*DATASET ROWS*.
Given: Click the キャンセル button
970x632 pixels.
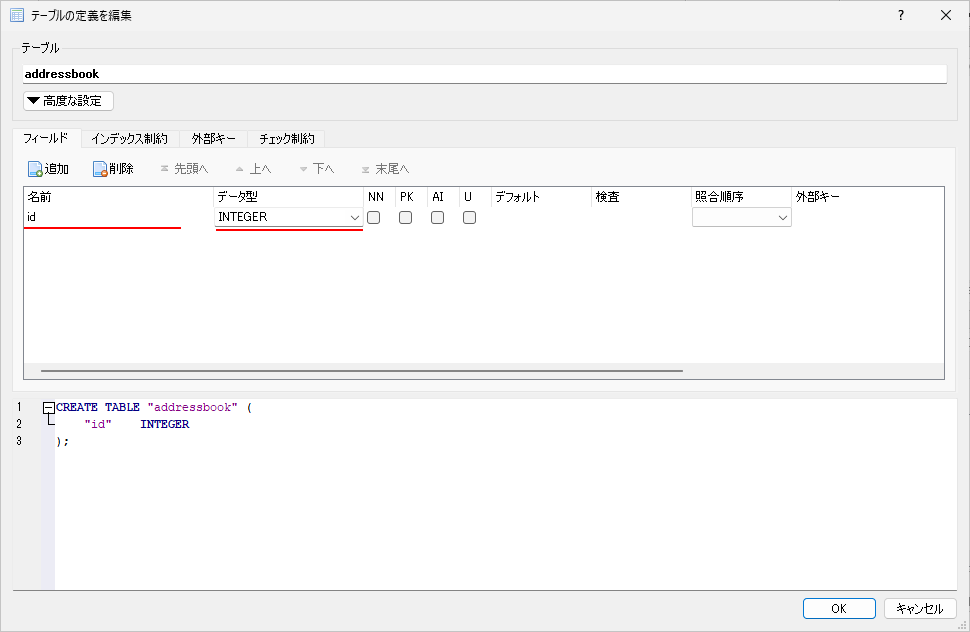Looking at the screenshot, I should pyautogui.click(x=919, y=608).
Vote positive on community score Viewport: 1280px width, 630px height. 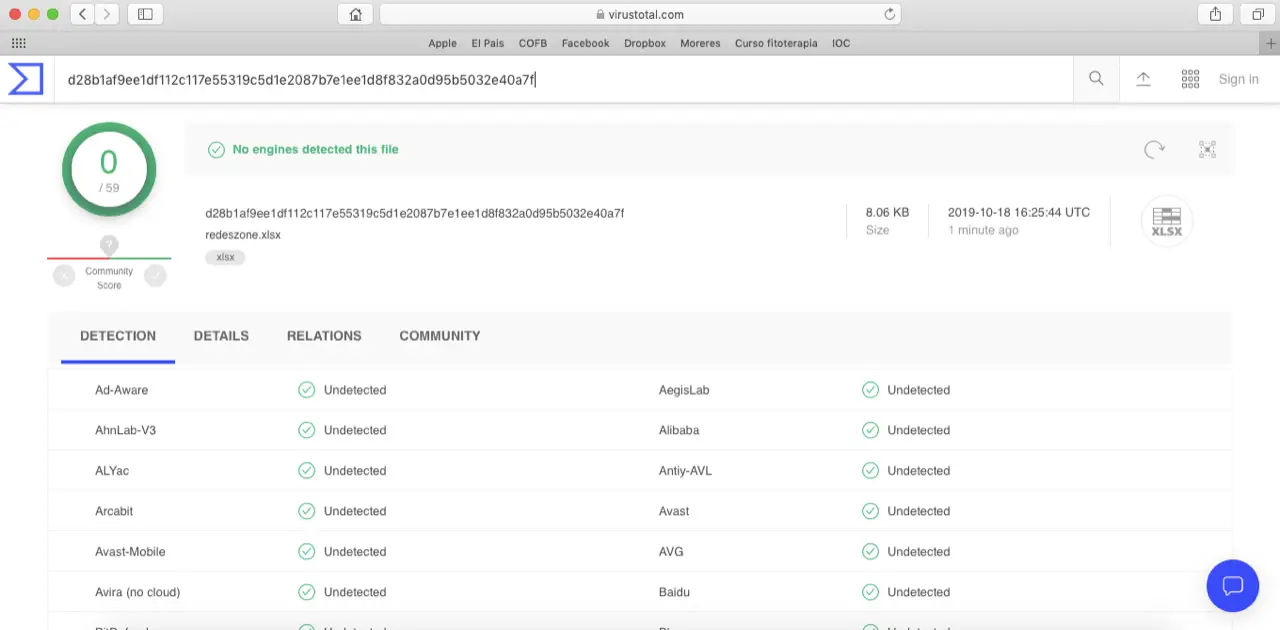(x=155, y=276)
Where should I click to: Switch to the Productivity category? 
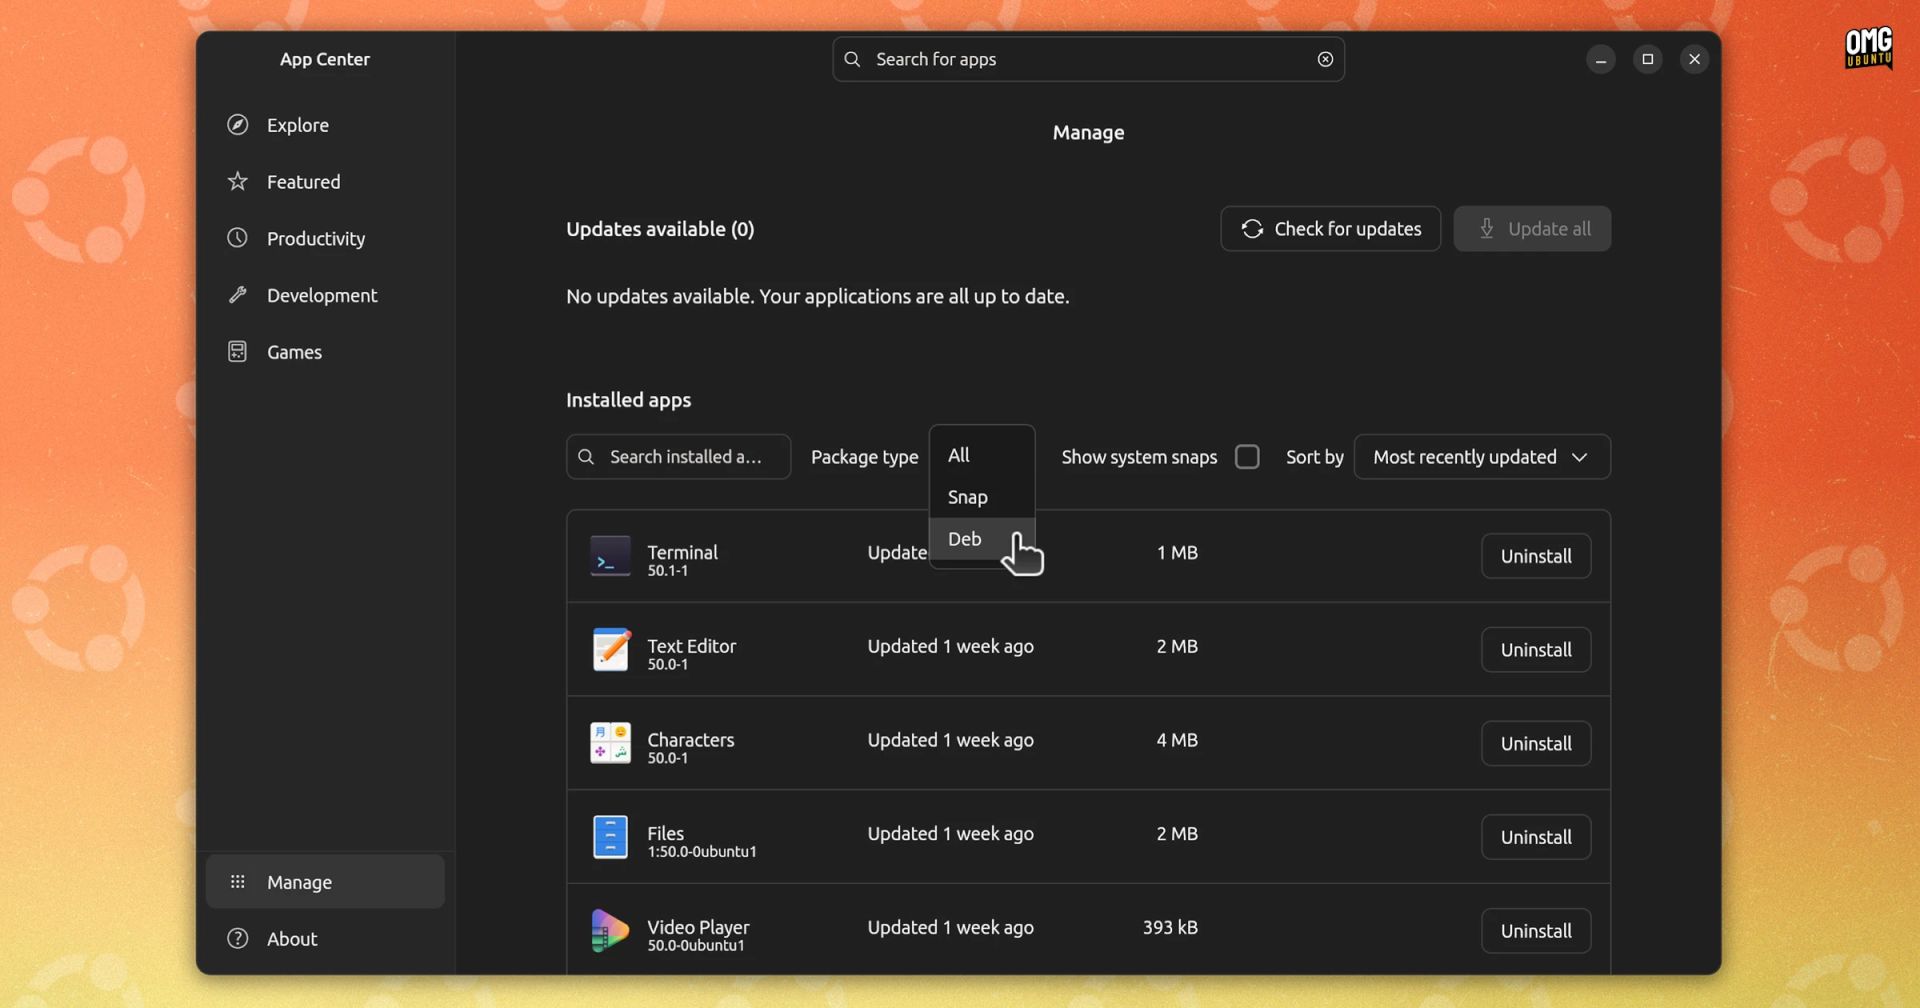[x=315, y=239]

* * *

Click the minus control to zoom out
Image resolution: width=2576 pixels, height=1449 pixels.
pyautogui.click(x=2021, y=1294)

---

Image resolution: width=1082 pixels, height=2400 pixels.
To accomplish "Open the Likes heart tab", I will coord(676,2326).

*TASK PROMPT*. Swap "Productivity" for "Utilities" in the listing, from the line with "Where should I" up to and including the line with "[x=315, y=239]", and write those lines out again with nothing else changed. Omit the pictures.

*SOLUTION TO THE EXERCISE*.
Where should I click to: Switch to the Utilities category? 
[x=315, y=239]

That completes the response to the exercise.